Al llegar dejé el coche tirado de cualquier manera y un equipo médico rápidamente vino y atendió a Jesús el cual tenía un ataque de pánico y una crisis profunda de ansiedad. Sus pulsaciones estaban casi a doscientas por minuto y le costaba respirar. Una vez que estuvo estable presentamos parte delante del capitán que solamente se limitó a decir que no era la primera vez que incidentes de este tipo pasaban en aquella ruta. Con el nuestro era el quinto y el más fuerte de todos. Nos hicieron pruebas toxicológicas para ver si habíamos consumido algún tipo de estupefaciente, pero los resultados fueron negativos en tres pruebas diferentes. Jesús no dijo mucho sobre lo que vio aquella noche. Nunca lo hizo y tras eso no volvió a ser la misma persona dicharachera que fue en su día. Nada más al terminar con el servicio diario se iba a su habitación a llorar. Ni los antidepresivos surtían el más mínimo efecto y había tenido varios intentos de suicidio. Se le dio un permiso de unos días en el que fue a ver a su mujer y su hija y volvió seis horas antes de que el permiso terminara. Esa noche hubo que reducirlo entre cuatro hombres. Intentó saltarse la tapa de los sesos. Ni siquiera nuestros psicólogos sabían qué le ocurría y fue apartado del servicio como legionario. Pocos días después de su vuelta del permiso el capitán ordenó su baja forzada por depresión y al día siguiente, cuando me ordenaron comunicarle la noticia, lo encontré ahorcado en su habitación. Avisé al sargento y al cabo de guardia, quienes me ordenaron descolgarlo y tras eso llamar a la familia para darle la noticia. No tuve el valor suficiente de hablar cuando quien cogió el teléfono no era más que su hija pequeña que preguntaba por su padre.

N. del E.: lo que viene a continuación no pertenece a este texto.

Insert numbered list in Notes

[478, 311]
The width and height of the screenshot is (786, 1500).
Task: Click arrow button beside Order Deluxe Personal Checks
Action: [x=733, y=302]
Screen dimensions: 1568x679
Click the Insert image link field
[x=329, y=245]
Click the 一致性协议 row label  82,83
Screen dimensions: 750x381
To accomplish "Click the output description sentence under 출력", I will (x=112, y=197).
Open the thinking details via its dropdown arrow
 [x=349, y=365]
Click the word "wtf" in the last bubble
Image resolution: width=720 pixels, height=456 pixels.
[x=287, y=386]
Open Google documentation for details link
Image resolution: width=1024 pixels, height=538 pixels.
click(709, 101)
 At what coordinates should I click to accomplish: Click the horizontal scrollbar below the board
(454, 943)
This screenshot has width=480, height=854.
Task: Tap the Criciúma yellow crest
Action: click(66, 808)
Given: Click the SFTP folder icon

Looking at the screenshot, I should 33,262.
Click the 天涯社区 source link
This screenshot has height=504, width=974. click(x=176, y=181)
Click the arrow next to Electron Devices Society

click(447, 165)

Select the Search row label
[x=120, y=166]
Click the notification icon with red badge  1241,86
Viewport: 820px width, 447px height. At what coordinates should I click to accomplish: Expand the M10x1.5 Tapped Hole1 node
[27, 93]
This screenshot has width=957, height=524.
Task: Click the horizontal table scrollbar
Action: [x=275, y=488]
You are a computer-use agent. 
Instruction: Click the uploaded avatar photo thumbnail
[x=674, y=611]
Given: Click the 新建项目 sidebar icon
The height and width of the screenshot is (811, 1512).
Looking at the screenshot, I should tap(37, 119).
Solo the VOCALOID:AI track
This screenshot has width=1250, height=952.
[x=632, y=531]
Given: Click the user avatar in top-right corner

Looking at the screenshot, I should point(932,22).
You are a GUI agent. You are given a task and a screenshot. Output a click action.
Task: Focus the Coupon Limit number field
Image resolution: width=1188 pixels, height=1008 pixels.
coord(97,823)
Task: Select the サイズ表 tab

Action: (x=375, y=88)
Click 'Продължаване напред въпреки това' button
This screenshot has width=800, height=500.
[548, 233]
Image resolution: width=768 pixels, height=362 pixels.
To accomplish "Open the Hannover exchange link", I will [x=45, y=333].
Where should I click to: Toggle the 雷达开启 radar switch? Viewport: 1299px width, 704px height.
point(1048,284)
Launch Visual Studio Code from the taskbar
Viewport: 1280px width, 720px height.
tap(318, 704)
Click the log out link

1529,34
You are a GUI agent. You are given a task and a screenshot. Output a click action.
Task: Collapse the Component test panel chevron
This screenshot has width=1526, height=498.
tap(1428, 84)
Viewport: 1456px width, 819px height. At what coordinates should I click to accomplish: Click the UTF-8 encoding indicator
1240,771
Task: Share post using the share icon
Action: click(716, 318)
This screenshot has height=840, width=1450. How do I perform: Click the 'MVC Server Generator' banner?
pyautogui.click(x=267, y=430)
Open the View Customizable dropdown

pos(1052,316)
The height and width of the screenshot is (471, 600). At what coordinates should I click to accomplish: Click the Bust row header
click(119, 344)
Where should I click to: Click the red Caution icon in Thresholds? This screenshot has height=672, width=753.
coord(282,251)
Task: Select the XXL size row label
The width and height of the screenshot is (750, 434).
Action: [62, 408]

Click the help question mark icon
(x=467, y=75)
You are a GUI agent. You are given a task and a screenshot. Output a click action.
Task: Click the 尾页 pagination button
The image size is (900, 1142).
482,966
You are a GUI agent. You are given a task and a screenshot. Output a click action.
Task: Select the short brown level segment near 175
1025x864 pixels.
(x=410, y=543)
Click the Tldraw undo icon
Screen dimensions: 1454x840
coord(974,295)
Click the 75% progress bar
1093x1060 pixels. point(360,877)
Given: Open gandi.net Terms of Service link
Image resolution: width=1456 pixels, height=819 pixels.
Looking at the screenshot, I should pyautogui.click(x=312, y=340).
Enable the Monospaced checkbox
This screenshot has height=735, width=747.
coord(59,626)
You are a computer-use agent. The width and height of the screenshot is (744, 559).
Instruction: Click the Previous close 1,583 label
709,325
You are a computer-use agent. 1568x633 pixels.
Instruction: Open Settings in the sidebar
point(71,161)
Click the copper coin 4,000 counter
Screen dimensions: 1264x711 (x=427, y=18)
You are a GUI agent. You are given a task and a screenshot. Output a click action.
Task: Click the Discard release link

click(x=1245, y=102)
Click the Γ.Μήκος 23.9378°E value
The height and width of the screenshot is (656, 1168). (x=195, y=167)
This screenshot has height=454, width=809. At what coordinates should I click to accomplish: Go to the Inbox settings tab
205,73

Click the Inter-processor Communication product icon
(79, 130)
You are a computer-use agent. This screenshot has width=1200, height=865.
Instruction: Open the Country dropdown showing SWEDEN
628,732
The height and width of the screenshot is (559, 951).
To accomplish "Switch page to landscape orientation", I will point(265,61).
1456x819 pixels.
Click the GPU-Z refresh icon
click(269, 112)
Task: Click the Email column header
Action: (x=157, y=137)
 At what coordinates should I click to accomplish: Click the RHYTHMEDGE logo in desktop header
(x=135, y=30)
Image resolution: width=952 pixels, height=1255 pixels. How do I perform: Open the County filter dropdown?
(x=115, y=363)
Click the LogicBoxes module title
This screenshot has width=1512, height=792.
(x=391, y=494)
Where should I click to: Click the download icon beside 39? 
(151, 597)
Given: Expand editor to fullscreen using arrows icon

Nunca nadie supo a ciencia cierta qué sucedió esa noche en la planta baja de aquella casa.

Nadie sabe a ciencia cierta qué vio Jesús esa noche. Fuese lo que fuese lo trastornó muchísimo, hasta el punto de acabar con su propia vida de la manera más cruel posible.

Experiencia propia 100% real en el cuartel militar que aparece en la narración.